**TASK SET**.
1) Rewrite the Velcro piece below, beginning at the words "There’s a buzzing" and stopping after "worse than itching.", with "brain" replaced by "skull".
2) Carry on the Velcro piece below from its final sentence.

There’s a buzzing noise in my head that won’t go away. It’s there all day, bugging me and crackling, crunching and ripping at my brain, and it’s making my waking hours a misery. It’s not tinnitus, it’s not a bee in my ear, and I’m not going mad. It’s worse than itching.
It’s Velcro. Every five minutes somebody somewhere is ripping it in front of me. Mothers come up to the till in my shop and rip open the Velcro fastenings on their buggies, reach for their Velcro wallets that are bristling inside their crrrrrrrrrrrrrrrip handbags, woopsie baby’s taken her shoe off - whaddayaknow it’s a Velcro shoe fastening - let’s put that shoe back on properly, oopsie not quite tight enough, do it again, that’s better. I can’t even get away from it in the park. When it’s raining, Ma’s raincoat comes out and unfortunately for me, she keeps the poo bags in her pockets - guess how they’re shielded from the rain. Sometimes my lead gets caught up on the stuff from her cuffs. When she pulls my lead free I can feel my neck splitting apart. Even my babies have Velcro shoes; there’s no other option in Clarks apparently. It seems the western world is now buzzing with the sound of little children in buggies crrrripping at shoe straps. Park gate railings all over Oxfordshire act as lost and found adverts for single, abandoned baby shoes* and bear witness to the shortcomings of Velcro… it’s a modern phenomenon that Mr Georges de Mestral, with his hook and loop system, has a lot to answer for. I say bring back buckles; they’re sweet and babyish, they’re much harder for little hands to unlock and above all, they’re quiet. Velcro has its place in society, with the elderly and the infirm, but for the good of humanity and for my personal sanity, I want to reclaim the zip, the popper, the button and the buckle. Let’s send Velcro back to where it belongs - with the beige age.

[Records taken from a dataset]
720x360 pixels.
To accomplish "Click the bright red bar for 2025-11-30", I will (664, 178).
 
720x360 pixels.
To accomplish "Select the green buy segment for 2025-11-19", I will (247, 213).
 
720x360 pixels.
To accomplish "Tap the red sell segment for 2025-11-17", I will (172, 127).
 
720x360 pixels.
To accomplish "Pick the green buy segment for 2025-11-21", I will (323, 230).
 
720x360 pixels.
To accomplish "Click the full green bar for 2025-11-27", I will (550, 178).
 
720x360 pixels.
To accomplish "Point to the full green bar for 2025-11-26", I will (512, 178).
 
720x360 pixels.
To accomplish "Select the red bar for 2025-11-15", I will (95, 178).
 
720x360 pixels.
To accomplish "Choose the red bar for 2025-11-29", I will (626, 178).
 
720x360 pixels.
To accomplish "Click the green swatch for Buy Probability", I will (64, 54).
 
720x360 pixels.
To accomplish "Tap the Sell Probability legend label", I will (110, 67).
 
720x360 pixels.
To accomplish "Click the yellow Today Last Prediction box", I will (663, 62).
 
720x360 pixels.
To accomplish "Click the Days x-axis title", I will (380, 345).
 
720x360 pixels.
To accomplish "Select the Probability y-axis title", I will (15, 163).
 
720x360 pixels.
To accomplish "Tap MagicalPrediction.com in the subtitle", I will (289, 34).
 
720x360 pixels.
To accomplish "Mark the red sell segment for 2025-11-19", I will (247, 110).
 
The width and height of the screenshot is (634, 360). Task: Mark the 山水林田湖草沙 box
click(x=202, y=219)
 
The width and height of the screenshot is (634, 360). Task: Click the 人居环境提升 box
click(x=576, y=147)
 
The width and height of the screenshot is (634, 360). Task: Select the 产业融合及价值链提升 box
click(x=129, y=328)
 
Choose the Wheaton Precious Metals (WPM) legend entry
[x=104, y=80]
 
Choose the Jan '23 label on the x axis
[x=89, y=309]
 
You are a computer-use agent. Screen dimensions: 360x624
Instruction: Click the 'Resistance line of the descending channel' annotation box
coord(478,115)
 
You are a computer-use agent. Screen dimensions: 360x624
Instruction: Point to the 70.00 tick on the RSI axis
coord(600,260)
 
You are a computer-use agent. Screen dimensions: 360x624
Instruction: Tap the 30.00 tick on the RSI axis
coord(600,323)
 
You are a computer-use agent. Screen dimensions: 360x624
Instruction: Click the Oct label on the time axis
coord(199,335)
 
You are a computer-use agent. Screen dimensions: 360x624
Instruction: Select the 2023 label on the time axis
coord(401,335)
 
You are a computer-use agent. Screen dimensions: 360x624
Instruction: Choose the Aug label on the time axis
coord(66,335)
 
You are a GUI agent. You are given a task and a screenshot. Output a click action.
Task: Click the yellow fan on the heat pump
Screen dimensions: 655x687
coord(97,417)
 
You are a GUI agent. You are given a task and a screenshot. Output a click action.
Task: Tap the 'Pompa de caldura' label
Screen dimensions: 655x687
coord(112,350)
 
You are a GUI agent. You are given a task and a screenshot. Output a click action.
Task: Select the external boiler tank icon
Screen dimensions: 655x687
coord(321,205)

**OUTPUTS IN ORDER**.
1)
There’s a buzzing noise in my head that won’t go away. It’s there all day, bugging me and crackling, crunching and ripping at my skull, and it’s making my waking hours a misery. It’s not tinnitus, it’s not a bee in my ear, and I’m not going mad. It’s worse than itching.

2)
As for me, well I’m having the worst day of my life so far. My morning walk consisted of sitting in the park whilst Ma chatted away with my friend Molly’s mum, Maria for 25 minutes about something or other I don’t know - I think Maria mentioned her cat got run over and she had a car crash all within a couple of days. Molly and I sat there and scratched until the old dears had finished wittering, and then I got frogmarched to the vets where I was man-handled by yet another lady vet. As soon I saw her pull a latex glove out of a tissue box I knew it was bad news. Ma cradled my head to her body to calm me but frankly it just made the situation worse. I don’t want to go into details because I’m still a bit sore, but suffice it to say I have an internal infection for which I’m on more flicking drugs for the next fortnight.
The icing on the cake occurred on the way back to the shop, when I nearly spoilt myself on the pavement, on account of my earlier non-walk in the park. Ma managed to drag my sorry behind down an alleyway where I was able to find relief amongst some shingle, but the humiliation is still with me.
On a positive note, the day can only get better.
*By the way, if anyone comes across a red suede shoe for the right foot from Clarks, size 3G, hardly worn with Velcro fastening, in the vicinity of Cowley Retail Park, please let me know.